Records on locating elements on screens
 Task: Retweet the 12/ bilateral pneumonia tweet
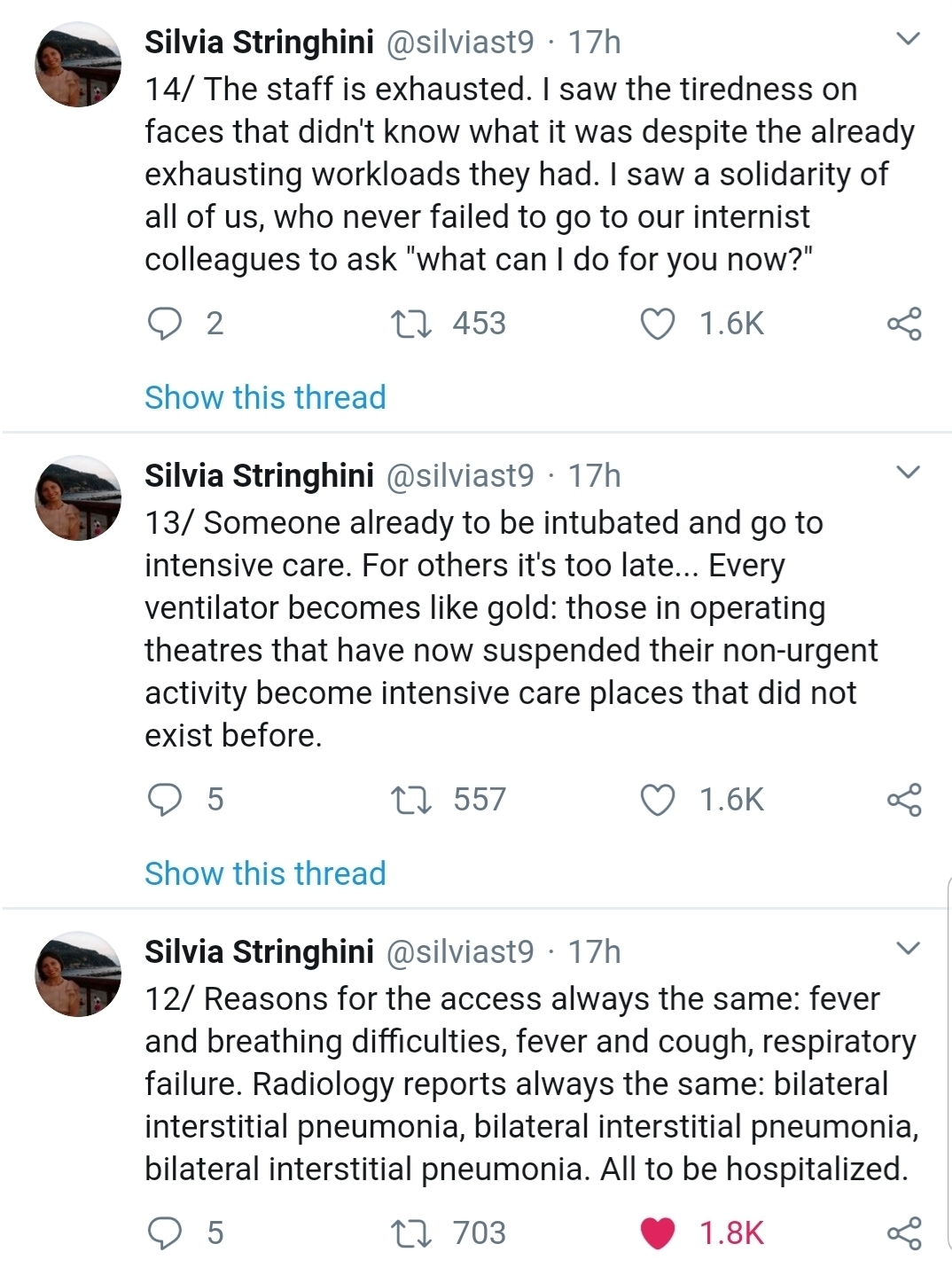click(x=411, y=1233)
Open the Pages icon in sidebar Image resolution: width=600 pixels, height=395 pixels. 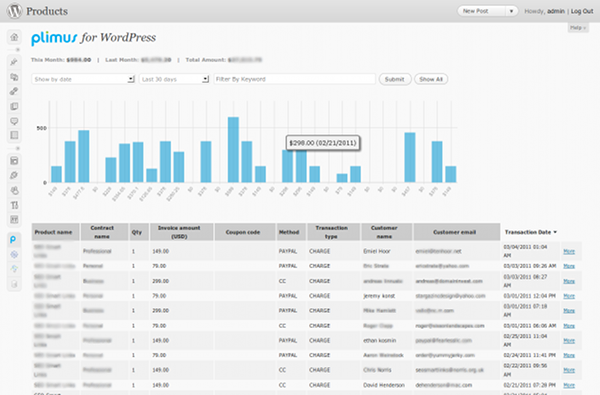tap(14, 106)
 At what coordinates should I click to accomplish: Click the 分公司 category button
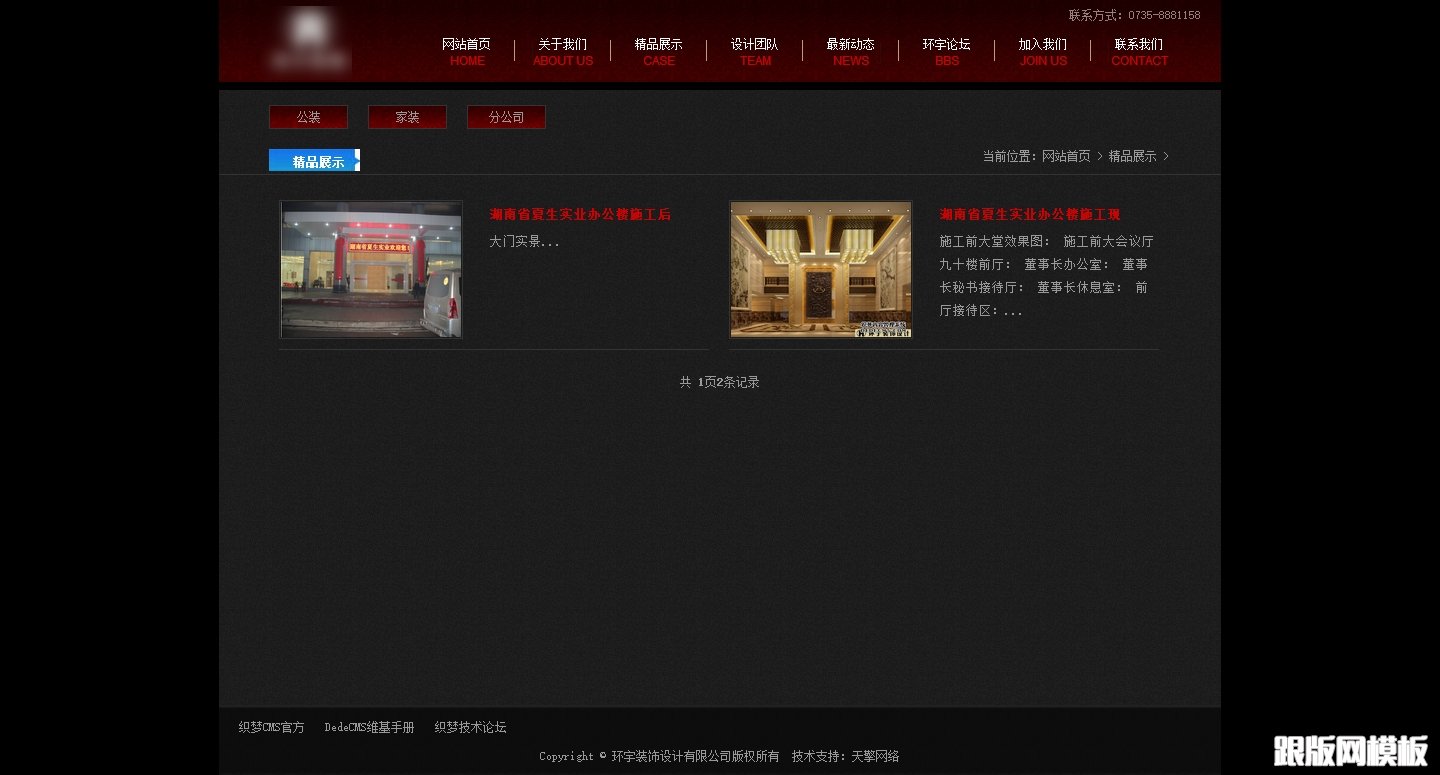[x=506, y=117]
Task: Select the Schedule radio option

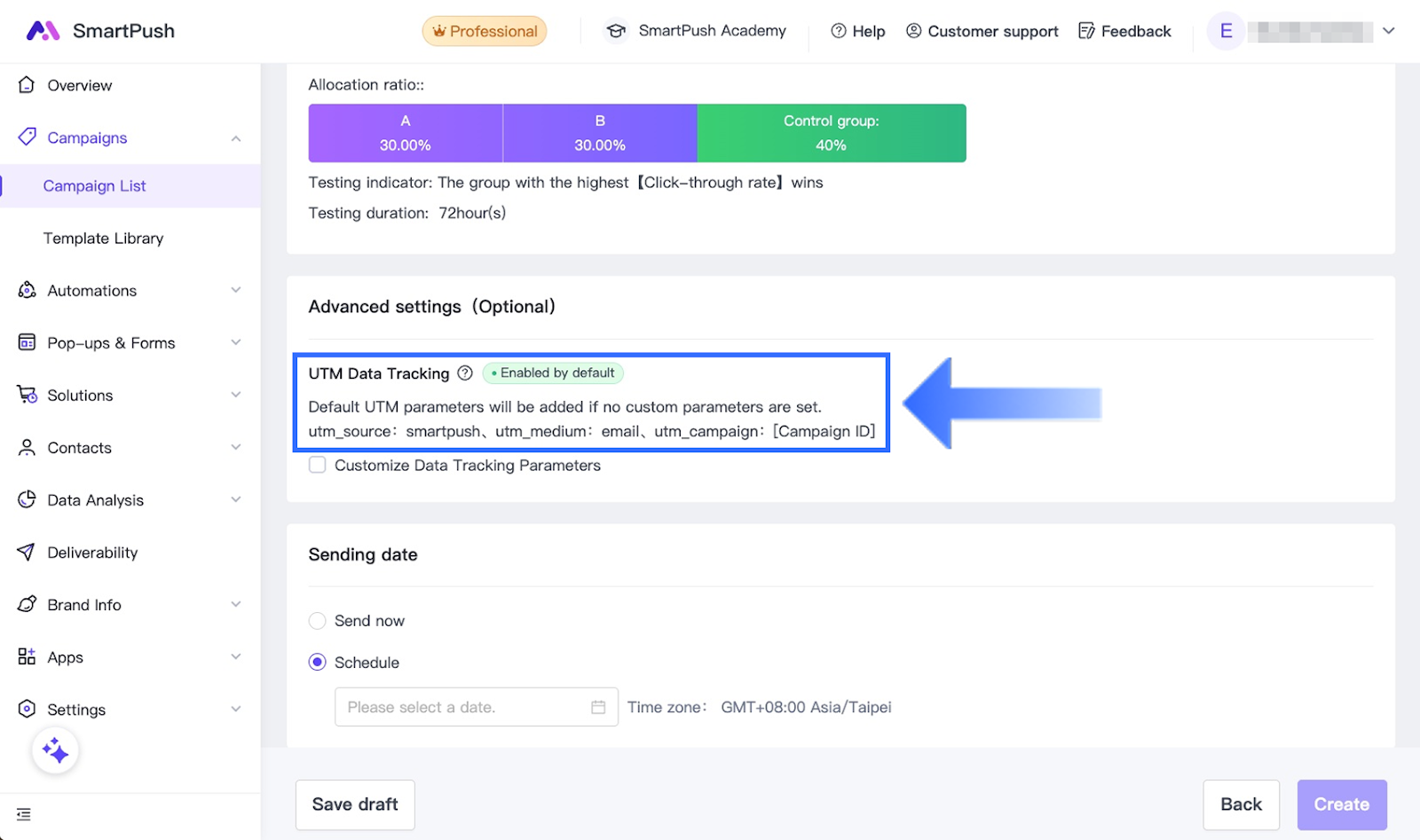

WHAT TO WORK ON. Count the lines of the listing that contain the string "Task", with case taken into account, and reply with the number alone.

OUTPUT. 2